E non è solo la morte di una rockstar: è la fine di un’epoca. Il 22 luglio 2025, nel silenzio della sua casa nel Buckinghamshire, il Principe delle Tenebre ha chiuso gli occhi a 76 anni. Il Parkinson lo aveva già piegato, ma non era riuscito a spegnere il mito.
Nato a Birmingham nel 1948, John Michael Osbourne ha trasformato la frustrazione operaia in un suono che non esisteva: i Black Sabbath. Un’idea semplice e brutale – suonare come se il mondo stesse crollando. Perché, a modo suo, crollava davvero.
Ubriaco, stonato, eccessivo. L’uomo che ha morso un pipistrello sul palco non per spettacolo per istinto animale. Eppure, dietro il caos, c’era un genio che ha reso il metal qualcosa di vivo, sudato, disperato.

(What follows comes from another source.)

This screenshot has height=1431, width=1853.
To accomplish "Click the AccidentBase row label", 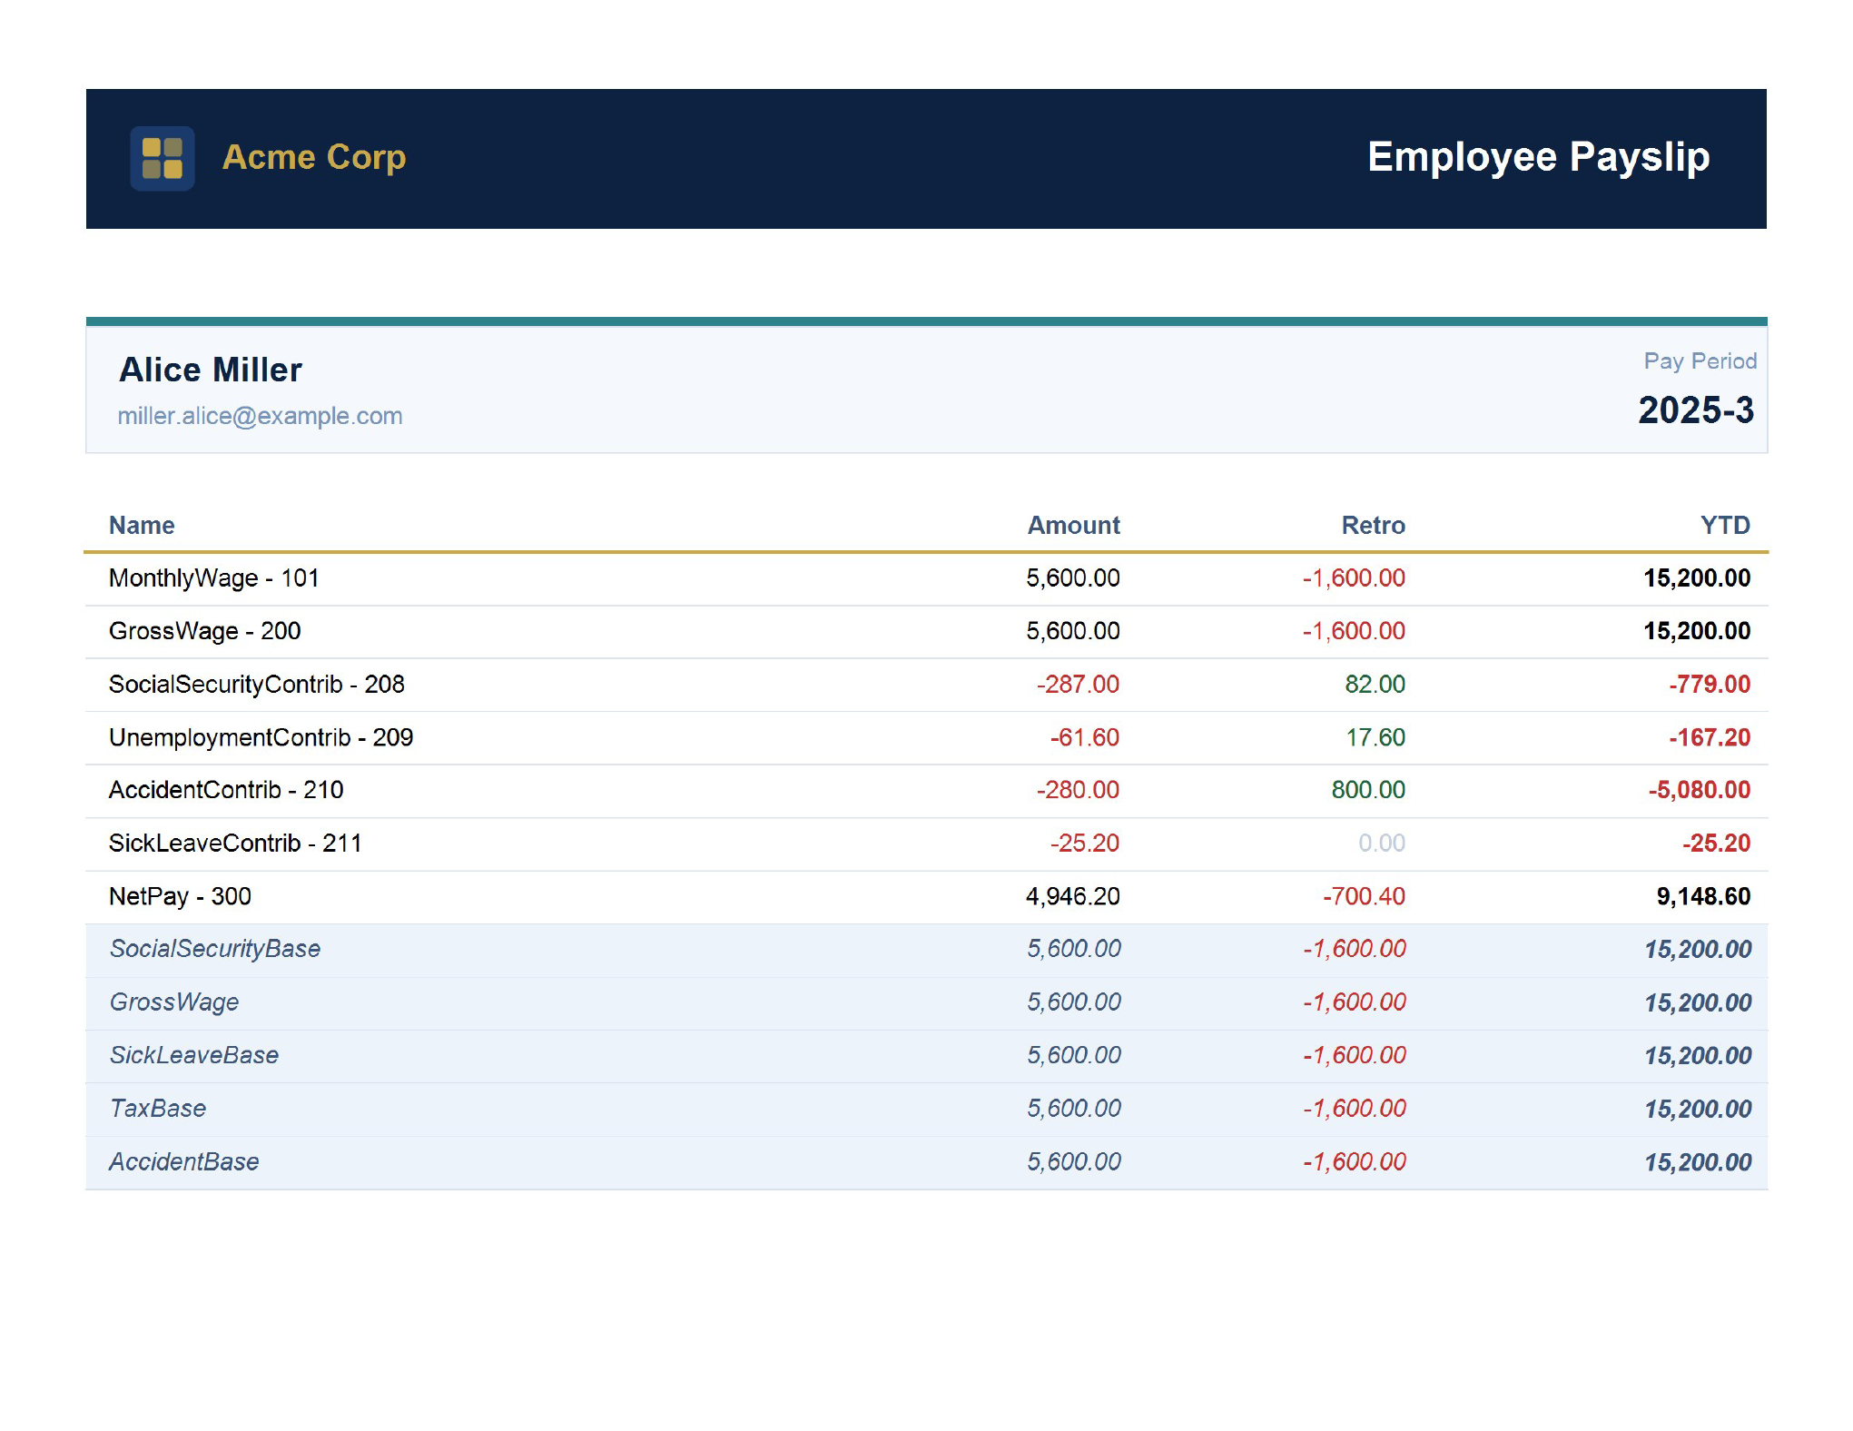I will point(184,1162).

Negli anni, ha saputo reinventarsi: con Sharon al fianco e un reality come The Osbournes, si è fatto conoscere anche da chi non aveva mai ascoltato un suo disco. Sembrava una macchietta, ma chi lo seguiva capiva: rideva di sé perché sapeva già che la morte era lì, dietro l’angolo.
Il suo addio è stato coerente con la sua vita: niente discorsi, niente retorica. L’ultima apparizione, il 5 luglio scorso, al concerto “Back to the Beginning”: seduto su un trono, troppo malato per cantare ma presente, ancora una volta, per il suo pubblico. Ha raccolto milioni per beneficenza e, poche ore prima di morire, ha scritto su Instagram tre parole: “Back to The Beginning”.
Fine. Senza fronzoli.
Perché ci mancherà davvero
Non solo per Paranoid o Crazy Train. Ci mancherà perché era l’ultimo a non voler piacere a tutti. In un mondo che lima gli spigoli, lui era uno spigolo. Un uomo che ha sbagliato, ha esagerato, ma non ha mai finto di essere diverso.
Ozzy Osbourne muore, ma il personaggio resta.Perché certi miti non li seppellisci: ti restano addosso, come un riff che non riesci più a toglierti dalla testa.